*** DATASET CONTENT ***
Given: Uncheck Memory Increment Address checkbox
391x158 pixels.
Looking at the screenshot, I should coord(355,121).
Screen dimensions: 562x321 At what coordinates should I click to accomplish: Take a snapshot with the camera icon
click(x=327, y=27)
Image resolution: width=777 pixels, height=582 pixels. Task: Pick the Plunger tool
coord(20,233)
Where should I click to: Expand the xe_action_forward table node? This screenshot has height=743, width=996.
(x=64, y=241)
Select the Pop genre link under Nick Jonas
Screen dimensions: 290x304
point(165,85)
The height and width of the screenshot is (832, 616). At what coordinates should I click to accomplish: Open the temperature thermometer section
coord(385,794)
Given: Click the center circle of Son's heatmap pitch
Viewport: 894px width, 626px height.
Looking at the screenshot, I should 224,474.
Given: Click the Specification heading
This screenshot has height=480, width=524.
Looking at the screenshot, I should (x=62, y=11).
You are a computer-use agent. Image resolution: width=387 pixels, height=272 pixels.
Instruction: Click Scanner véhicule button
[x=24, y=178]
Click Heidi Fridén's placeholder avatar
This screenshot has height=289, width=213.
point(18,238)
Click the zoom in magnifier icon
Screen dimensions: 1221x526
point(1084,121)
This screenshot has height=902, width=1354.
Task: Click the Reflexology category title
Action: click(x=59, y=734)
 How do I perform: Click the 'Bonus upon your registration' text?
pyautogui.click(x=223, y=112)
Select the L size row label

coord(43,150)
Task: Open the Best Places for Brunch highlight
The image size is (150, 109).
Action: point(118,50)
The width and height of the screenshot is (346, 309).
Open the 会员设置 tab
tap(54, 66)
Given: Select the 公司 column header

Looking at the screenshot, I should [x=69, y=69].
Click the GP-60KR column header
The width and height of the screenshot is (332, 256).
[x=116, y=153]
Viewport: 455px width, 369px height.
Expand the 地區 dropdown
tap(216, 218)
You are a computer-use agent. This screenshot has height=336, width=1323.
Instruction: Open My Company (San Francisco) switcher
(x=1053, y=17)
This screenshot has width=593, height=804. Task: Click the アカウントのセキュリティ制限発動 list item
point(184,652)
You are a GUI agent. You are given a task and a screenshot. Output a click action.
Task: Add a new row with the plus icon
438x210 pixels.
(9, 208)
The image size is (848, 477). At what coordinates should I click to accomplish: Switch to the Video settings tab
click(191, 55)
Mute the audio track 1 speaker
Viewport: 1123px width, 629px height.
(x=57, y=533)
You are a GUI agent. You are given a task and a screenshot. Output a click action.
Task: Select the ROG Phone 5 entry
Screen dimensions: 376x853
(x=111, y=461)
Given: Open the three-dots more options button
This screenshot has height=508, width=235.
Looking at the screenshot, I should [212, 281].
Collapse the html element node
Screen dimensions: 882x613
***
Provide a verbatim reproduction of all the records.

> [YOUR RESPONSE]:
Given: Uncheck Memory Increment Address checkbox
391x158 pixels.
Looking at the screenshot, I should coord(355,121).
Screen dimensions: 562x321 At what coordinates should I click to accomplish: Take a snapshot with the camera icon
click(x=327, y=27)
Image resolution: width=777 pixels, height=582 pixels. Task: Pick the Plunger tool
coord(20,233)
Where should I click to: Expand the xe_action_forward table node? This screenshot has height=743, width=996.
(x=64, y=241)
Select the Pop genre link under Nick Jonas
Screen dimensions: 290x304
point(165,85)
The height and width of the screenshot is (832, 616). At what coordinates should I click to accomplish: Open the temperature thermometer section
coord(385,794)
Given: Click the center circle of Son's heatmap pitch
Viewport: 894px width, 626px height.
Looking at the screenshot, I should 224,474.
Given: Click the Specification heading
This screenshot has height=480, width=524.
Looking at the screenshot, I should (x=62, y=11).
You are a computer-use agent. Image resolution: width=387 pixels, height=272 pixels.
Instruction: Click Scanner véhicule button
[x=24, y=178]
Click Heidi Fridén's placeholder avatar
This screenshot has height=289, width=213.
point(18,238)
Click the zoom in magnifier icon
Screen dimensions: 1221x526
point(1084,121)
This screenshot has height=902, width=1354.
Task: Click the Reflexology category title
Action: click(x=59, y=734)
 How do I perform: Click the 'Bonus upon your registration' text?
pyautogui.click(x=223, y=112)
Select the L size row label

coord(43,150)
Task: Open the Best Places for Brunch highlight
The image size is (150, 109).
Action: point(118,50)
The width and height of the screenshot is (346, 309).
Open the 会员设置 tab
tap(54, 66)
Given: Select the 公司 column header

Looking at the screenshot, I should [x=69, y=69].
Click the GP-60KR column header
The width and height of the screenshot is (332, 256).
[x=116, y=153]
Viewport: 455px width, 369px height.
Expand the 地區 dropdown
tap(216, 218)
You are a computer-use agent. This screenshot has height=336, width=1323.
Instruction: Open My Company (San Francisco) switcher
(x=1053, y=17)
This screenshot has width=593, height=804. Task: Click the アカウントのセキュリティ制限発動 list item
point(184,652)
You are a GUI agent. You are given a task and a screenshot. Output a click action.
Task: Add a new row with the plus icon
438x210 pixels.
(9, 208)
The image size is (848, 477). At what coordinates should I click to accomplish: Switch to the Video settings tab
click(191, 55)
Mute the audio track 1 speaker
Viewport: 1123px width, 629px height.
(x=57, y=533)
You are a GUI agent. You are given a task and a screenshot. Output a click action.
Task: Select the ROG Phone 5 entry
Screen dimensions: 376x853
(x=111, y=461)
Given: Open the three-dots more options button
This screenshot has height=508, width=235.
Looking at the screenshot, I should [212, 281].
Collapse the html element node
Screen dimensions: 882x613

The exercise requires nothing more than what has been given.